Edit the listing below so that each "dropdown" becomes "drop-down menu", keeping every other part of it unchanged.
━━ WORKING DATA ━━
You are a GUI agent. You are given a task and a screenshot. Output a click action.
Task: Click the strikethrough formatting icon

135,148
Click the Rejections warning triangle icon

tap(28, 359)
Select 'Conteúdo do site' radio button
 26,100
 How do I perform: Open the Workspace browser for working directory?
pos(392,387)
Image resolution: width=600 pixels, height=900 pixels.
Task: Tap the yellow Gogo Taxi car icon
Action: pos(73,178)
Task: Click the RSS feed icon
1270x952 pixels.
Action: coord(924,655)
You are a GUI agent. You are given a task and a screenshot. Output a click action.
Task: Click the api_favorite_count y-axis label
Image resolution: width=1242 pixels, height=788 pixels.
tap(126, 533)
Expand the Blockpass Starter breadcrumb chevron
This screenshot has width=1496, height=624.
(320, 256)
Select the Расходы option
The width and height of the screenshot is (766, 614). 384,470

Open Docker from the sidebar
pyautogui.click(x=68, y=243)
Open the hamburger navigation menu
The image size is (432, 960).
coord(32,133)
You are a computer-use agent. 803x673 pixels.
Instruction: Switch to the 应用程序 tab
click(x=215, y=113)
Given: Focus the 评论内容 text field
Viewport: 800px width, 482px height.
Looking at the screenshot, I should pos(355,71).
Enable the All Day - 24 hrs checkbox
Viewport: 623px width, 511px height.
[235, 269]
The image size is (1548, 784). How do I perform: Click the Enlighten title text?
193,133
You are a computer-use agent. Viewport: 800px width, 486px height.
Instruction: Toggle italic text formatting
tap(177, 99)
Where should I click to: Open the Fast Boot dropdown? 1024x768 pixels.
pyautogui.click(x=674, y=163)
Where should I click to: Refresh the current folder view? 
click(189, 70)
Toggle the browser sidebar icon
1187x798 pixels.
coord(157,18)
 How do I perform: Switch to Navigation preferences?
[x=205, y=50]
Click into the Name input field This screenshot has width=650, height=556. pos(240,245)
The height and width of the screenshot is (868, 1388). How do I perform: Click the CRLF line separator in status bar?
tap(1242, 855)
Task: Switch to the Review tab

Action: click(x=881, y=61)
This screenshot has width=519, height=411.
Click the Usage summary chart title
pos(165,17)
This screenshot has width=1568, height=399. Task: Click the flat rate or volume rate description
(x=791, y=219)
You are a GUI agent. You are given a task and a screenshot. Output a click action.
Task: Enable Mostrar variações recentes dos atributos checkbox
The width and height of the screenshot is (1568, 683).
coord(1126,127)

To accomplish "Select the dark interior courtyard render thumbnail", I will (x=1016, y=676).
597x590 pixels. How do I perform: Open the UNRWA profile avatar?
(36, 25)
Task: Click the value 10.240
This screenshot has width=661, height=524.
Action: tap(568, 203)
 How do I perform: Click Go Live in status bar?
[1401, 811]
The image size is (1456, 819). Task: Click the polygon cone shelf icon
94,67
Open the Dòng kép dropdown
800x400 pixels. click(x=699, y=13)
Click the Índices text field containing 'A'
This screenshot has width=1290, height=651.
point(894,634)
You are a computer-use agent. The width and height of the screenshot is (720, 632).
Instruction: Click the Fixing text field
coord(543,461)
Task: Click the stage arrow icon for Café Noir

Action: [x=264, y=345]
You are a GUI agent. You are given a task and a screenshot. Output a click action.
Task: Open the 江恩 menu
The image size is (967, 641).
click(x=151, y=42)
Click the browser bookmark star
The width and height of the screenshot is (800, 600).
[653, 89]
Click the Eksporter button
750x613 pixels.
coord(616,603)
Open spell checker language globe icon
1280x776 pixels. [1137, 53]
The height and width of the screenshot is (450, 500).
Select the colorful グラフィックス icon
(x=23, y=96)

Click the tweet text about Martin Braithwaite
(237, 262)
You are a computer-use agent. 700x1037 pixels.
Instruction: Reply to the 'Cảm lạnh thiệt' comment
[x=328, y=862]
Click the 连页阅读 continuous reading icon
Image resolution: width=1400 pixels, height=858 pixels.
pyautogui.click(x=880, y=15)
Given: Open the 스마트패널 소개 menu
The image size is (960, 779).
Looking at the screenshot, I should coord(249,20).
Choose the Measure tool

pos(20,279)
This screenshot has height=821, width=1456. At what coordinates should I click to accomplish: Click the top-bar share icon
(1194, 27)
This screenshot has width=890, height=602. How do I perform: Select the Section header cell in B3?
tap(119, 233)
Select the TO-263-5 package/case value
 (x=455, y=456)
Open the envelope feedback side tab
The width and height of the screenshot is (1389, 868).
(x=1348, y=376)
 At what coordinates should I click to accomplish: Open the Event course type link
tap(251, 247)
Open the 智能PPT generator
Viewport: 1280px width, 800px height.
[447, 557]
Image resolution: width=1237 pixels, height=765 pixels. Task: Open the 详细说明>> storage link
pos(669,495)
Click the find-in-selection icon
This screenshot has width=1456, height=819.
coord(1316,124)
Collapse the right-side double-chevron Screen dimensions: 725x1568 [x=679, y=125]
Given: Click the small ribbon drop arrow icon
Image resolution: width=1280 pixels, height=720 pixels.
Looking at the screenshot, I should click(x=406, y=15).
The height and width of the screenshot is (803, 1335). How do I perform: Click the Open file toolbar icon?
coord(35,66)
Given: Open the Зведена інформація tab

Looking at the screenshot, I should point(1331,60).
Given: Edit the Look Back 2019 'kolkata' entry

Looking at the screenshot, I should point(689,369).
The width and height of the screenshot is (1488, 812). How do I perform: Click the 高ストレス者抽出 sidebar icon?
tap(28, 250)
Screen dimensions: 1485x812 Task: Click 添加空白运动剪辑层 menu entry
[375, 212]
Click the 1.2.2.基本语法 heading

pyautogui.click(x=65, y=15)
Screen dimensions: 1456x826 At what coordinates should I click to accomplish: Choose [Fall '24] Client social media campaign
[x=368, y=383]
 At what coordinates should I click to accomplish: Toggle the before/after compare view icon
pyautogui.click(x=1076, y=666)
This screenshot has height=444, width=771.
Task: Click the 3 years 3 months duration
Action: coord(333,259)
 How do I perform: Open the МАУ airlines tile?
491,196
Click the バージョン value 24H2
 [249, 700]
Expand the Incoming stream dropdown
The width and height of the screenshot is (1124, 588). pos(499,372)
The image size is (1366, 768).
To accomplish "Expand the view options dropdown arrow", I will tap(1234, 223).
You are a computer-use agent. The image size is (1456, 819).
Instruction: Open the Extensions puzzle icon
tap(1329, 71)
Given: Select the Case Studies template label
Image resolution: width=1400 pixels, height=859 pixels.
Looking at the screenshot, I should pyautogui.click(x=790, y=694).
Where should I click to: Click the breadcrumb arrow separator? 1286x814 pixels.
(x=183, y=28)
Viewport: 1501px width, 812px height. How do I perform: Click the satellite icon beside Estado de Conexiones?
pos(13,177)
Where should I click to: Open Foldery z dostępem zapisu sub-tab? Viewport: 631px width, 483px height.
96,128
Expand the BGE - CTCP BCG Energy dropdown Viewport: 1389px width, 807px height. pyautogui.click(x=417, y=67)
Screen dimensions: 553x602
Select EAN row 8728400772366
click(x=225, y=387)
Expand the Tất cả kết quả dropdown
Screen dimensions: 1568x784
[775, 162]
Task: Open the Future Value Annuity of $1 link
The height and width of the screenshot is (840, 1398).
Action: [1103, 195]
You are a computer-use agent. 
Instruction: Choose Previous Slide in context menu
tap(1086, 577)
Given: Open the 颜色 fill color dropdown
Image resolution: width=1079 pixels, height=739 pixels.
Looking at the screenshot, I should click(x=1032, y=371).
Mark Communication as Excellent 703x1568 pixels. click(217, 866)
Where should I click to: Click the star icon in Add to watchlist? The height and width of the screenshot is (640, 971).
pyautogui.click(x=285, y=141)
━━━
- _EXERCISE RESULT_
You are a GUI agent. You are given a task and a screenshot. Output a click action.
Task: Click the strikethrough formatting icon

135,148
Click the Rejections warning triangle icon

tap(28, 359)
Select 'Conteúdo do site' radio button
 26,100
 How do I perform: Open the Workspace browser for working directory?
pos(392,387)
Image resolution: width=600 pixels, height=900 pixels.
Task: Tap the yellow Gogo Taxi car icon
Action: pos(73,178)
Task: Click the RSS feed icon
1270x952 pixels.
Action: coord(924,655)
You are a GUI agent. You are given a task and a screenshot. Output a click action.
Task: Click the api_favorite_count y-axis label
Image resolution: width=1242 pixels, height=788 pixels.
tap(126, 533)
Expand the Blockpass Starter breadcrumb chevron
This screenshot has width=1496, height=624.
(320, 256)
Select the Расходы option
The width and height of the screenshot is (766, 614). 384,470

Open Docker from the sidebar
pyautogui.click(x=68, y=243)
Open the hamburger navigation menu
The image size is (432, 960).
coord(32,133)
You are a computer-use agent. 803x673 pixels.
Instruction: Switch to the 应用程序 tab
click(x=215, y=113)
Given: Focus the 评论内容 text field
Viewport: 800px width, 482px height.
Looking at the screenshot, I should pos(355,71).
Enable the All Day - 24 hrs checkbox
Viewport: 623px width, 511px height.
[235, 269]
The image size is (1548, 784). How do I perform: Click the Enlighten title text?
193,133
You are a computer-use agent. Viewport: 800px width, 486px height.
Instruction: Toggle italic text formatting
tap(177, 99)
Where should I click to: Open the Fast Boot drop-down menu? 1024x768 pixels.
pyautogui.click(x=674, y=163)
Where should I click to: Refresh the current folder view? 
click(189, 70)
Toggle the browser sidebar icon
1187x798 pixels.
coord(157,18)
 How do I perform: Switch to Navigation preferences?
[x=205, y=50]
Click into the Name input field This screenshot has width=650, height=556. pos(240,245)
The height and width of the screenshot is (868, 1388). How do I perform: Click the CRLF line separator in status bar?
tap(1242, 855)
Task: Switch to the Review tab

Action: click(x=881, y=61)
This screenshot has width=519, height=411.
Click the Usage summary chart title
pos(165,17)
This screenshot has width=1568, height=399. Task: Click the flat rate or volume rate description
(x=791, y=219)
You are a GUI agent. You are given a task and a screenshot. Output a click action.
Task: Enable Mostrar variações recentes dos atributos checkbox
The width and height of the screenshot is (1568, 683).
coord(1126,127)

To accomplish "Select the dark interior courtyard render thumbnail", I will (x=1016, y=676).
597x590 pixels. How do I perform: Open the UNRWA profile avatar?
(36, 25)
Task: Click the value 10.240
This screenshot has width=661, height=524.
Action: tap(568, 203)
 How do I perform: Click Go Live in status bar?
[1401, 811]
The image size is (1456, 819). Task: Click the polygon cone shelf icon
94,67
Open the Dòng kép drop-down menu
800x400 pixels. click(x=699, y=13)
Click the Índices text field containing 'A'
This screenshot has width=1290, height=651.
point(894,634)
You are a computer-use agent. The width and height of the screenshot is (720, 632).
Instruction: Click the Fixing text field
coord(543,461)
Task: Click the stage arrow icon for Café Noir

Action: [x=264, y=345]
You are a GUI agent. You are given a task and a screenshot. Output a click action.
Task: Open the 江恩 menu
The image size is (967, 641).
click(x=151, y=42)
Click the browser bookmark star
The width and height of the screenshot is (800, 600).
[653, 89]
Click the Eksporter button
750x613 pixels.
coord(616,603)
Open spell checker language globe icon
1280x776 pixels. [1137, 53]
The height and width of the screenshot is (450, 500).
Select the colorful グラフィックス icon
(x=23, y=96)

Click the tweet text about Martin Braithwaite
(237, 262)
You are a computer-use agent. 700x1037 pixels.
Instruction: Reply to the 'Cảm lạnh thiệt' comment
[x=328, y=862]
Click the 连页阅读 continuous reading icon
Image resolution: width=1400 pixels, height=858 pixels.
pyautogui.click(x=880, y=15)
Given: Open the 스마트패널 소개 menu
The image size is (960, 779).
Looking at the screenshot, I should coord(249,20).
Choose the Measure tool

pos(20,279)
This screenshot has height=821, width=1456. At what coordinates should I click to accomplish: Click the top-bar share icon
(1194, 27)
This screenshot has width=890, height=602. How do I perform: Select the Section header cell in B3?
tap(119, 233)
Select the TO-263-5 package/case value
 (x=455, y=456)
Open the envelope feedback side tab
The width and height of the screenshot is (1389, 868).
(x=1348, y=376)
 At what coordinates should I click to accomplish: Open the Event course type link
tap(251, 247)
Open the 智能PPT generator
Viewport: 1280px width, 800px height.
[447, 557]
Image resolution: width=1237 pixels, height=765 pixels. Task: Open the 详细说明>> storage link
pos(669,495)
Click the find-in-selection icon
This screenshot has width=1456, height=819.
coord(1316,124)
Collapse the right-side double-chevron Screen dimensions: 725x1568 [x=679, y=125]
Given: Click the small ribbon drop arrow icon
Image resolution: width=1280 pixels, height=720 pixels.
Looking at the screenshot, I should click(x=406, y=15).
The height and width of the screenshot is (803, 1335). How do I perform: Click the Open file toolbar icon?
coord(35,66)
Given: Open the Зведена інформація tab

Looking at the screenshot, I should point(1331,60).
Given: Edit the Look Back 2019 'kolkata' entry

Looking at the screenshot, I should point(689,369).
The width and height of the screenshot is (1488, 812). How do I perform: Click the 高ストレス者抽出 sidebar icon?
tap(28, 250)
Screen dimensions: 1485x812 Task: Click 添加空白运动剪辑层 menu entry
[375, 212]
Click the 1.2.2.基本语法 heading

pyautogui.click(x=65, y=15)
Screen dimensions: 1456x826 At what coordinates should I click to accomplish: Choose [Fall '24] Client social media campaign
[x=368, y=383]
 At what coordinates should I click to accomplish: Toggle the before/after compare view icon
pyautogui.click(x=1076, y=666)
This screenshot has height=444, width=771.
Task: Click the 3 years 3 months duration
Action: coord(333,259)
 How do I perform: Open the МАУ airlines tile?
491,196
Click the バージョン value 24H2
 [249, 700]
Expand the Incoming stream drop-down menu
The width and height of the screenshot is (1124, 588). pos(499,372)
The image size is (1366, 768).
To accomplish "Expand the view options drop-down menu arrow", I will tap(1234, 223).
You are a computer-use agent. The image size is (1456, 819).
Instruction: Open the Extensions puzzle icon
tap(1329, 71)
Given: Select the Case Studies template label
Image resolution: width=1400 pixels, height=859 pixels.
Looking at the screenshot, I should pyautogui.click(x=790, y=694).
Where should I click to: Click the breadcrumb arrow separator? 1286x814 pixels.
(x=183, y=28)
Viewport: 1501px width, 812px height. How do I perform: Click the satellite icon beside Estado de Conexiones?
pos(13,177)
Where should I click to: Open Foldery z dostępem zapisu sub-tab? Viewport: 631px width, 483px height.
96,128
Expand the BGE - CTCP BCG Energy drop-down menu Viewport: 1389px width, 807px height. pyautogui.click(x=417, y=67)
Screen dimensions: 553x602
Select EAN row 8728400772366
click(x=225, y=387)
Expand the Tất cả kết quả drop-down menu
Screen dimensions: 1568x784
[775, 162]
Task: Open the Future Value Annuity of $1 link
The height and width of the screenshot is (840, 1398).
Action: [1103, 195]
You are a computer-use agent. 
Instruction: Choose Previous Slide in context menu
tap(1086, 577)
Given: Open the 颜色 fill color drop-down menu
Image resolution: width=1079 pixels, height=739 pixels.
Looking at the screenshot, I should click(x=1032, y=371).
Mark Communication as Excellent 703x1568 pixels. click(217, 866)
Where should I click to: Click the star icon in Add to watchlist? The height and width of the screenshot is (640, 971).
pyautogui.click(x=285, y=141)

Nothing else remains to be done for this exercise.